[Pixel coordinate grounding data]
:::::
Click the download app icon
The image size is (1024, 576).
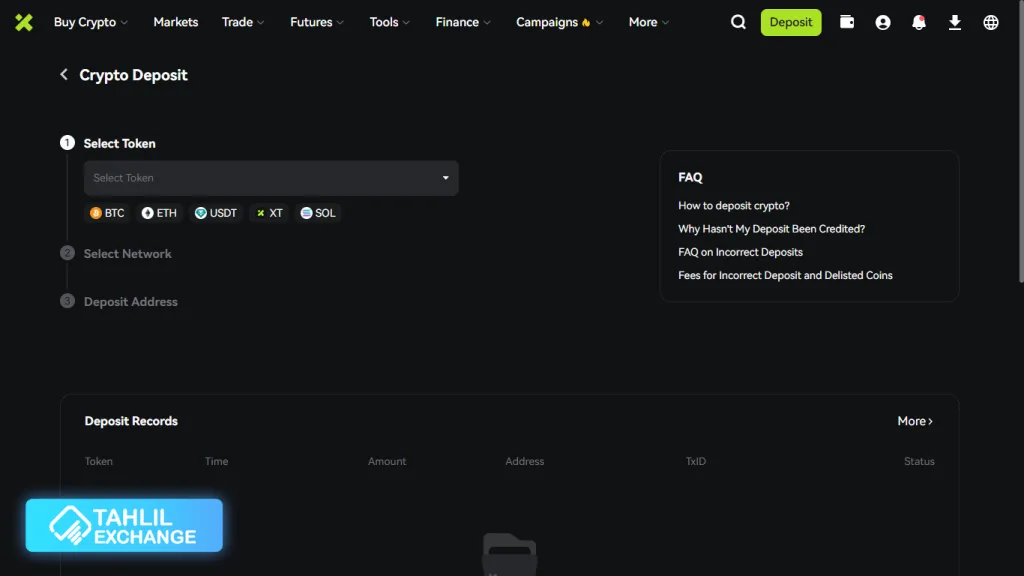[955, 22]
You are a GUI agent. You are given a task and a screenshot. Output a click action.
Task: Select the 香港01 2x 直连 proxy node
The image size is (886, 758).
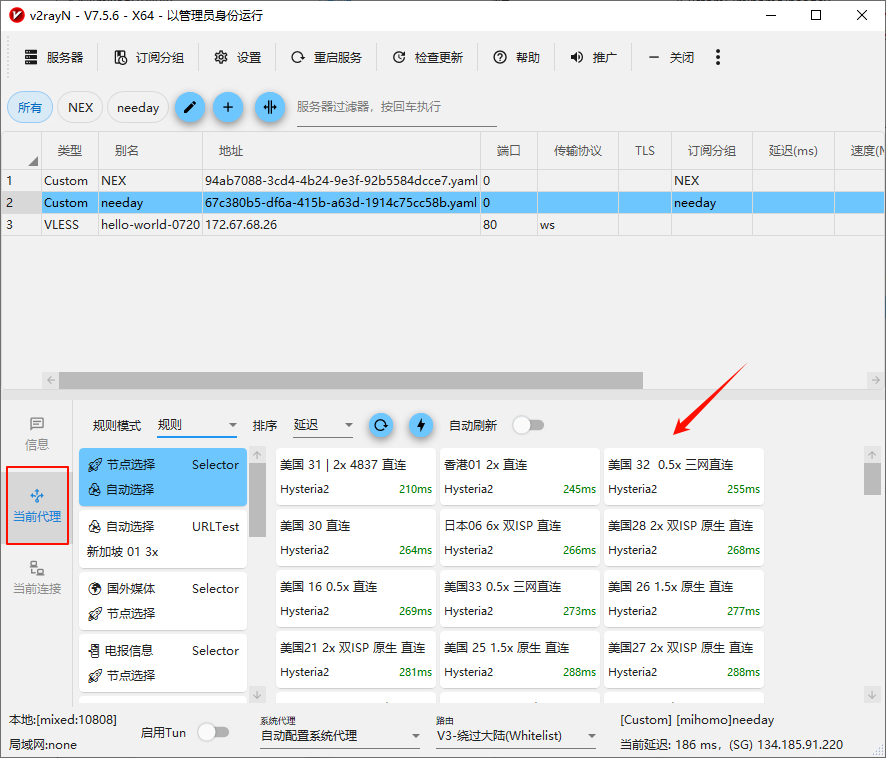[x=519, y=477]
:::::
= WORK TASK =
An exact transcription of the records above is needed, with no pictures included.

= ANSWER TO THE EXERCISE =
Click the download app icon
The image size is (1024, 576).
[955, 22]
You are a GUI agent. You are given a task and a screenshot. Output a click action.
Task: Select the 香港01 2x 直连 proxy node
The image size is (886, 758).
[x=519, y=477]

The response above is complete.